We arrived at Miraz at 2:30 and met the CSJ volunteers Christine (Northern Ireland), John (Aberdeen) and Len (Australia). Miraz has 26 places and they stick to this ridigly as they are only licensed for 26 peregrinos. I asked what happens if they have 3 beds left and 4 people arrive. They said that we tell them that we only have 3 beds. I also asked what happens if 3 arrive, there are 4 beds, but one is 5km behind limping in. Again, they will only give a bed to those who are there and you can´t make a reservation, even for someone who is on the Camino. They were full by 5pm and put up a sign saying ´completo full´. If you arrive at Miraz and it is full, they have a list of nearby hotels that will come and pick you up and drop you off. Miraz used to be donative, but now they charge 8 euros. This seems very reasonable considering that the place is very clean, all the work is done by volunteers and you get REAL sheets and pillow cases. Blankets are also provided. At Miraz, you have to do your own cooking. However, there is a bar next door that does sandwiches and who also will sell pasta and other camino basics. Lights are out at 10pm and breakfast is at 6:30. This was coffee, bread, butter and jam.

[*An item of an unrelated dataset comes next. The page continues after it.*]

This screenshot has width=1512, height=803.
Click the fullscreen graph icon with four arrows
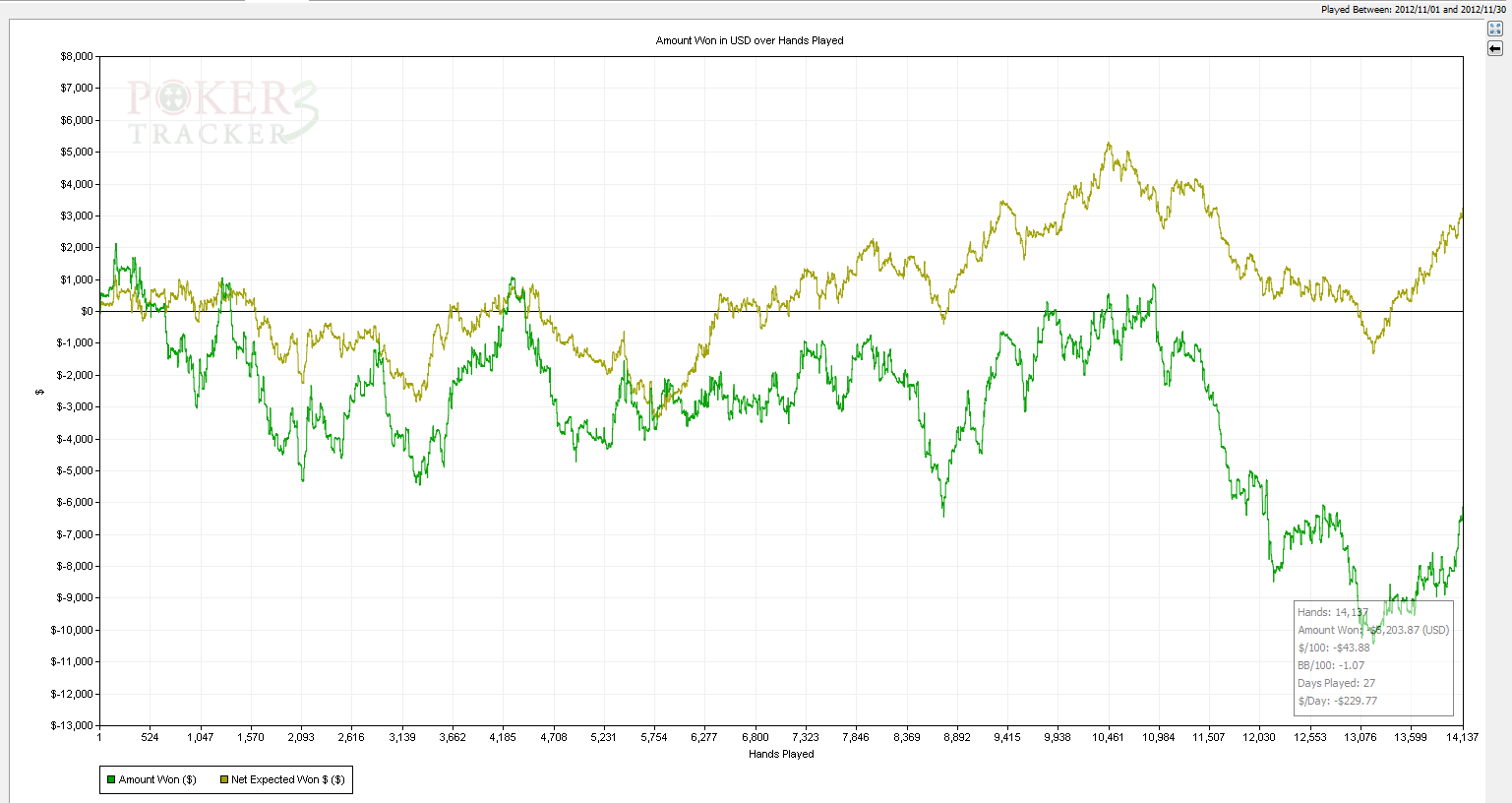(x=1495, y=29)
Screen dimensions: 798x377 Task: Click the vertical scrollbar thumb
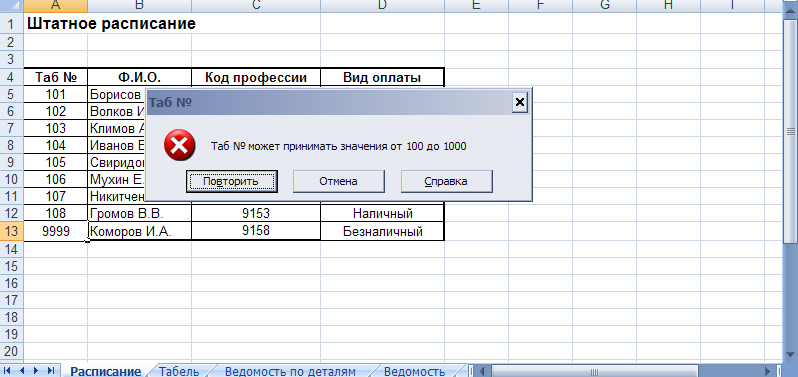[791, 131]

We met some very interesting peregrinos at Baamonde, including a group with a guy from Brunei who was travelling with a English friend from Uni and two Spanish girls, two German ladies, one of whom had a hurt knee, 4 girls from Valencia (one with a bad knee) and a French couple. It was good to see that they all arrived in Santiago and those with injuries seemed much better. A special hello to Christine, John and Lem who all worked very hard dealing with peregrino issues, running the albergue and keeping the place very clean. We both remember one of Len´s words of wisdom to the guy from Bhutan: ´Always think for yourself, because if you don´t someone will do it for you´. Camino Bob is thinking of putting this on a T-Shirt.